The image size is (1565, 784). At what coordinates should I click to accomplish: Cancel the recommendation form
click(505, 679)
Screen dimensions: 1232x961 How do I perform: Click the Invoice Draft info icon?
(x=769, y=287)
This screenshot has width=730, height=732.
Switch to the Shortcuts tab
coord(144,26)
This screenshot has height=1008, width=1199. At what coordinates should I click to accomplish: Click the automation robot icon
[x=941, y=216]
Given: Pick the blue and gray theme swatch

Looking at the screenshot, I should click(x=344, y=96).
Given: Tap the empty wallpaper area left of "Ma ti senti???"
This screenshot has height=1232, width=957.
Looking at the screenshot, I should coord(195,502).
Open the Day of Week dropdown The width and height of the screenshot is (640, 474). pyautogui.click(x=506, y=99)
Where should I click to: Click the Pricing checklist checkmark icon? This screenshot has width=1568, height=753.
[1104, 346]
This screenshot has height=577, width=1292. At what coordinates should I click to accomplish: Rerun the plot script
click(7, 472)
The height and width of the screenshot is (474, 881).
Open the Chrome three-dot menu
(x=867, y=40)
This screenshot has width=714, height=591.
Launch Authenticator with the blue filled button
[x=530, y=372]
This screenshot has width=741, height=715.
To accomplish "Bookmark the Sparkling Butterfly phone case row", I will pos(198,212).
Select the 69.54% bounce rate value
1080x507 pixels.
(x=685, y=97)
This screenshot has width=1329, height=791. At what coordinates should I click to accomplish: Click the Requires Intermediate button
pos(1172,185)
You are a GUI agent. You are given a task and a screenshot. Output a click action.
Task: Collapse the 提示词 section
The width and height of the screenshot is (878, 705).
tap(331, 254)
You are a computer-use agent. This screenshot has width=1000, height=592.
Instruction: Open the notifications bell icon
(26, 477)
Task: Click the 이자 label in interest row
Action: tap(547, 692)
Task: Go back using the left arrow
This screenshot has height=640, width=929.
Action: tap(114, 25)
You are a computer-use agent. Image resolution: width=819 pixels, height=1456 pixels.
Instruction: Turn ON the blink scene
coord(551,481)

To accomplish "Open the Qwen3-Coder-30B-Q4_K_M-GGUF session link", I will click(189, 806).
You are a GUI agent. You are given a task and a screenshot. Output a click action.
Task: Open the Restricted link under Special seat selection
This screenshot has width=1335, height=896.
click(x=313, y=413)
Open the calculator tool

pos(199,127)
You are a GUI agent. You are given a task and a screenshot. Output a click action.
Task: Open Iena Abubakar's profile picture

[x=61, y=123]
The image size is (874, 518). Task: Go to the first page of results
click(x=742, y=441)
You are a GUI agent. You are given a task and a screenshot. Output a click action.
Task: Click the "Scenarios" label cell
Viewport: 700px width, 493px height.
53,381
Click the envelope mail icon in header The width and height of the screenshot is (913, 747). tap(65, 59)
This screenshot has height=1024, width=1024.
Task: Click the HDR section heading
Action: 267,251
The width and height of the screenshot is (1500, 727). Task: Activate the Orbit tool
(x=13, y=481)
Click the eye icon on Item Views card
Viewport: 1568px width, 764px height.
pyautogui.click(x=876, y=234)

**********

GOAL: Arrange every line of the entries above as one numbered list, leaving out the blank lines.

CORRECT RESULT:
1. The image size is (1565, 784). At what coordinates should I click to accomplish: Cancel the recommendation form
2. click(505, 679)
3. Screen dimensions: 1232x961 How do I perform: Click the Invoice Draft info icon?
4. (x=769, y=287)
5. This screenshot has width=730, height=732.
6. Switch to the Shortcuts tab
7. coord(144,26)
8. This screenshot has height=1008, width=1199. At what coordinates should I click to accomplish: Click the automation robot icon
9. [x=941, y=216]
10. Given: Pick the blue and gray theme swatch
11. Looking at the screenshot, I should click(x=344, y=96).
12. Given: Tap the empty wallpaper area left of "Ma ti senti???"
13. This screenshot has height=1232, width=957.
14. Looking at the screenshot, I should coord(195,502).
15. Open the Day of Week dropdown The width and height of the screenshot is (640, 474). pyautogui.click(x=506, y=99)
16. Where should I click to: Click the Pricing checklist checkmark icon? This screenshot has width=1568, height=753.
17. [1104, 346]
18. This screenshot has height=577, width=1292. At what coordinates should I click to accomplish: Rerun the plot script
19. click(7, 472)
20. The height and width of the screenshot is (474, 881).
21. Open the Chrome three-dot menu
22. (x=867, y=40)
23. This screenshot has width=714, height=591.
24. Launch Authenticator with the blue filled button
25. [x=530, y=372]
26. This screenshot has width=741, height=715.
27. To accomplish "Bookmark the Sparkling Butterfly phone case row", I will pos(198,212).
28. Select the 69.54% bounce rate value
29. 1080x507 pixels.
30. (x=685, y=97)
31. This screenshot has width=1329, height=791. At what coordinates should I click to accomplish: Click the Requires Intermediate button
32. pos(1172,185)
33. You are a GUI agent. You are given a task and a screenshot. Output a click action.
34. Task: Collapse the 提示词 section
35. The width and height of the screenshot is (878, 705).
36. tap(331, 254)
37. You are a computer-use agent. This screenshot has width=1000, height=592.
38. Instruction: Open the notifications bell icon
39. (26, 477)
40. Task: Click the 이자 label in interest row
41. Action: tap(547, 692)
42. Task: Go back using the left arrow
43. This screenshot has height=640, width=929.
44. Action: tap(114, 25)
45. You are a computer-use agent. Image resolution: width=819 pixels, height=1456 pixels.
46. Instruction: Turn ON the blink scene
47. coord(551,481)
48. To accomplish "Open the Qwen3-Coder-30B-Q4_K_M-GGUF session link", I will click(189, 806).
49. You are a GUI agent. You are given a task and a screenshot. Output a click action.
50. Task: Open the Restricted link under Special seat selection
51. This screenshot has width=1335, height=896.
52. click(x=313, y=413)
53. Open the calculator tool
54. pos(199,127)
55. You are a GUI agent. You are given a task and a screenshot. Output a click action.
56. Task: Open Iena Abubakar's profile picture
57. [x=61, y=123]
58. The image size is (874, 518). Task: Go to the first page of results
59. click(x=742, y=441)
60. You are a GUI agent. You are given a task and a screenshot. Output a click action.
61. Task: Click the "Scenarios" label cell
62. Viewport: 700px width, 493px height.
63. 53,381
64. Click the envelope mail icon in header The width and height of the screenshot is (913, 747). tap(65, 59)
65. This screenshot has height=1024, width=1024.
66. Task: Click the HDR section heading
67. Action: 267,251
68. The width and height of the screenshot is (1500, 727). Task: Activate the Orbit tool
69. (x=13, y=481)
70. Click the eye icon on Item Views card
71. Viewport: 1568px width, 764px height.
72. pyautogui.click(x=876, y=234)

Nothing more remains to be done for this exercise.